Stored records
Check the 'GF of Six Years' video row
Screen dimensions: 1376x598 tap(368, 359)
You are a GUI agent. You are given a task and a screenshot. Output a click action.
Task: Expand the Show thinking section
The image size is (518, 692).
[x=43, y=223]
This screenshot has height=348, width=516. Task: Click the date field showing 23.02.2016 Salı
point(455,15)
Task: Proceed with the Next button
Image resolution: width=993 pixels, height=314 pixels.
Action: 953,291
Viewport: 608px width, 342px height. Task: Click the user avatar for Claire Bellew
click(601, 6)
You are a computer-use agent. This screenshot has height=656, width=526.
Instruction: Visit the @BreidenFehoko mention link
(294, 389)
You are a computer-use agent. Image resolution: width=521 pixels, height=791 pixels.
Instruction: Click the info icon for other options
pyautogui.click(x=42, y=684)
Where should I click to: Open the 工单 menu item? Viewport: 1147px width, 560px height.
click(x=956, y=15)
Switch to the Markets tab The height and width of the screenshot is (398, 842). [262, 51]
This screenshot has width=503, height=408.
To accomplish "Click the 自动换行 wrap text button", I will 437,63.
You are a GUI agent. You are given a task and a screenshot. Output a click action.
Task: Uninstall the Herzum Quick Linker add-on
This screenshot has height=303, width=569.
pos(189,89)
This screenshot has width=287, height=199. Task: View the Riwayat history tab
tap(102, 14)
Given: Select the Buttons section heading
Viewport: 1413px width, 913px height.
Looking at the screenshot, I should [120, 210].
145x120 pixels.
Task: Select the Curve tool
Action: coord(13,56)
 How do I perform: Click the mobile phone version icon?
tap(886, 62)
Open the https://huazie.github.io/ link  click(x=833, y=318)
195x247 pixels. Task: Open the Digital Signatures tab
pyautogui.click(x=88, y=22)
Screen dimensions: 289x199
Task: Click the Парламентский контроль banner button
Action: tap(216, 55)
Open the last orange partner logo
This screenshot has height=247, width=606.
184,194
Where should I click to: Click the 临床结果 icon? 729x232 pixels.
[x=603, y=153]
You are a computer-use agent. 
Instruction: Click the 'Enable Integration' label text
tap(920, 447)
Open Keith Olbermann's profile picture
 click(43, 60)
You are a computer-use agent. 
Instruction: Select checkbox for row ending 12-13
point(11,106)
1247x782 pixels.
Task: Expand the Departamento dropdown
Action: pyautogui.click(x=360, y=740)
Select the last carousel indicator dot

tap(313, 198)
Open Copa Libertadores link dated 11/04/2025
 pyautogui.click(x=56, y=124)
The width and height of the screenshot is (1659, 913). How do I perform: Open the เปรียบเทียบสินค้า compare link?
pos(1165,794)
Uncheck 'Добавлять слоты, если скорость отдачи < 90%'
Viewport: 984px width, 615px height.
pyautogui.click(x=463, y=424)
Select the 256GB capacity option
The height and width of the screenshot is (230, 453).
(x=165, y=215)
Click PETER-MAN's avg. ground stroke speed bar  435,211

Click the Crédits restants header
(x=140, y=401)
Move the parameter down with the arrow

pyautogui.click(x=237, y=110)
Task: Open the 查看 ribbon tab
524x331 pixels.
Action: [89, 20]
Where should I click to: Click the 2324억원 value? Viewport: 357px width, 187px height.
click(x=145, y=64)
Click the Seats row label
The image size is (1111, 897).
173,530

## How to complete this task
After locating the line containing "Click PETER-MAN's avg.", write out that line and all remaining lines of the records exactly, with nothing added.

## Answer for the task
Click PETER-MAN's avg. ground stroke speed bar  435,211

Click the Crédits restants header
(x=140, y=401)
Move the parameter down with the arrow

pyautogui.click(x=237, y=110)
Task: Open the 查看 ribbon tab
524x331 pixels.
Action: [89, 20]
Where should I click to: Click the 2324억원 value? Viewport: 357px width, 187px height.
click(x=145, y=64)
Click the Seats row label
The image size is (1111, 897).
173,530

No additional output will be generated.